Rezim Jokowi di Era Post Truth

Nazar El Mahfudzi (IST)

Oleh: Nazar El Mahfudzi
Aktivis 98, pengamat politik hubungan internasional

Rezim Jokowi dalam Era Post Trust telah mendominasi dalam kegiatan Politik Pilpres Sejak 2014 -2019.

Beranjak dari sebuah konsep yang dikembangkan pada era 1960-an Guy Debord (1931-1994), teoritikus politik Marxis asal Prancis menggagas
konsep yg diberi nama”Masyarakat Tontonan”.

Debord menulis The Society of
the Spectacle, sebuah konsep yang memiliki dampak signifikan dalam beragam teori sosial dan budayakontemporer, di mana “masyarakat tontonan” mendeskripsikan tentang media dan
masyarakat konsumen yang melingkupi produksi dan konsumsi citra, komoditas, dan pementasan.

Berdasarkan konsep tersebut, “media spectacle” dapat diartikan sebagai fenomena budaya media yang mewujudkan nilai dasar masyarakat
kontemporer serta menguraikan resolusi konflik.

Media spectacle ini meliputi pertunjukkan dalam
media, olahraga, peristiwa politik, dan segala sesuatu yang mampu menarik perhatian, peristiwa yang sensasional, skandal dan pertarungan politik, perang budaya berkepanjangan, dan fenomena
baru seperti perang terhadap; Terorisme, IslamGaris Keras, Khilafah DLL (Kellner, 2003: 2).

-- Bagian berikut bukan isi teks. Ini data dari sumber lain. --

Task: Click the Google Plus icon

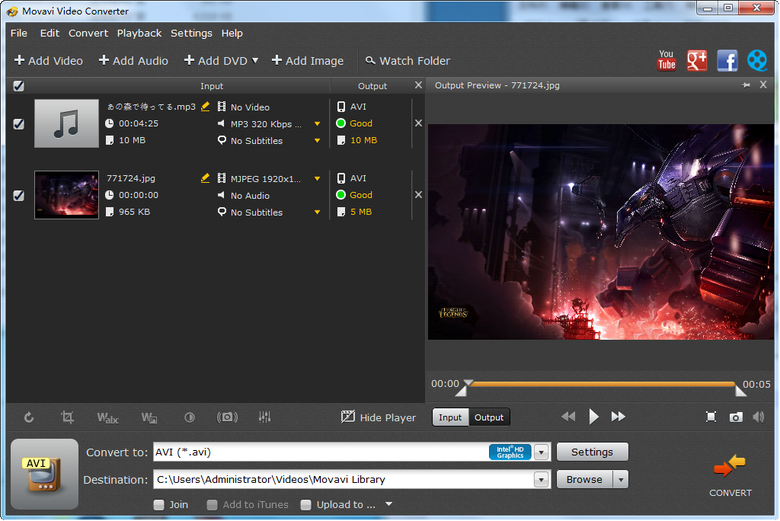Action: 697,61
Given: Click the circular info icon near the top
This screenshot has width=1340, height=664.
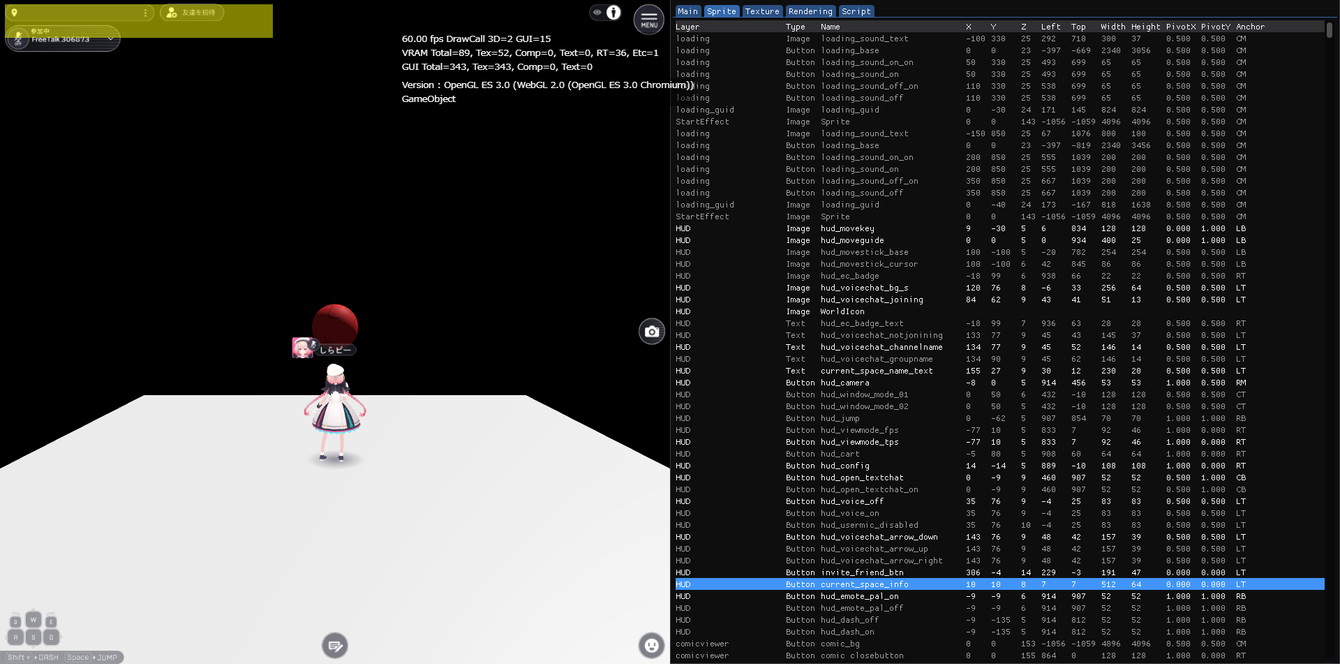Looking at the screenshot, I should [x=613, y=13].
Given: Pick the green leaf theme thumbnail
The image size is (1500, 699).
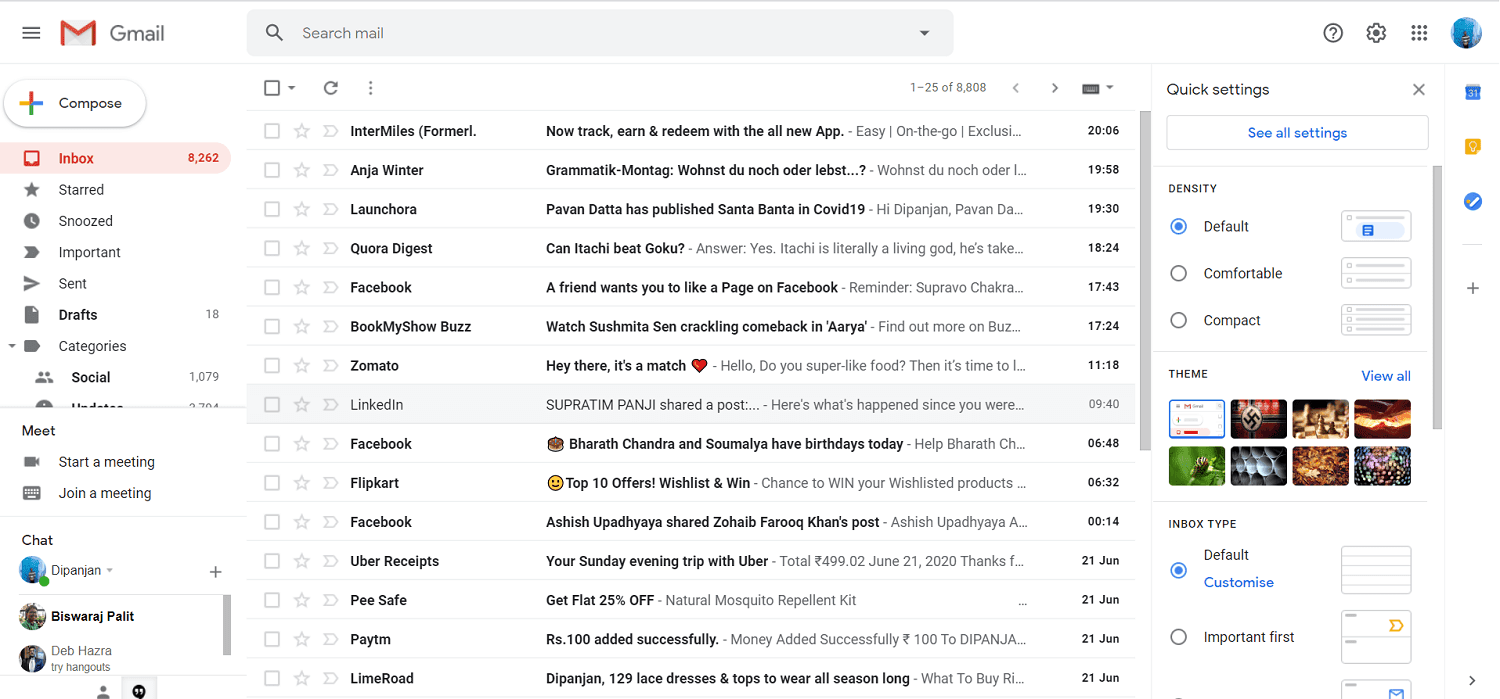Looking at the screenshot, I should click(x=1196, y=466).
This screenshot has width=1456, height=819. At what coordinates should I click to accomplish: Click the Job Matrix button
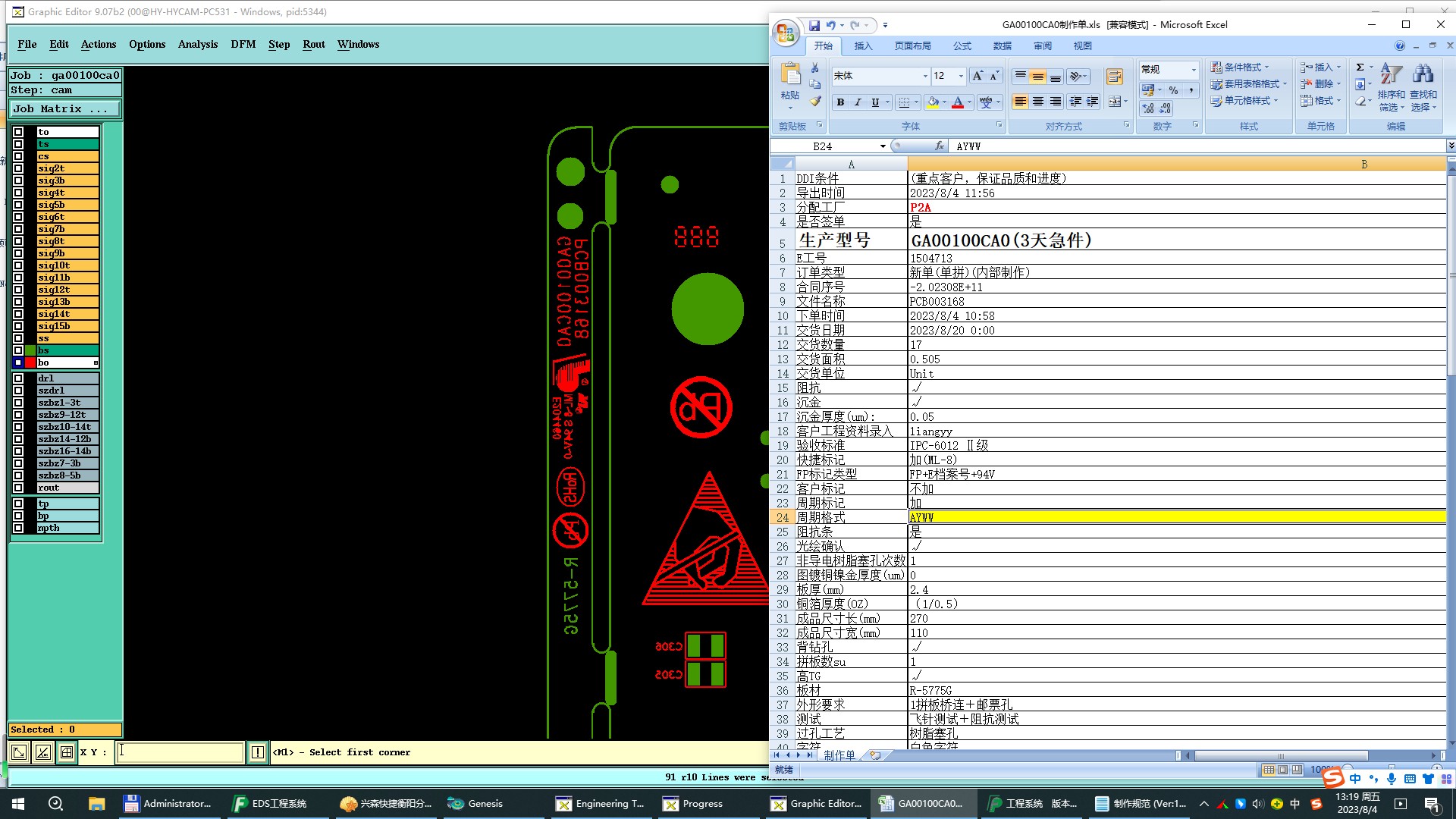point(64,108)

Pencitraan adalah cara membangun citra atau gambaran diri seseorang kedalam produk komoditas.

Dalam dunia periklanan ada dua
teknik utama yang dipakai para pembuat iklan untuk memasukkan iklan ke dalam tatanan pemikiran sosial disebut sebagai positioning dan penciptaan citra.

Positioning, penempatan
atau disasarkannya suatu komoditas untuk orang-orang yang tepat.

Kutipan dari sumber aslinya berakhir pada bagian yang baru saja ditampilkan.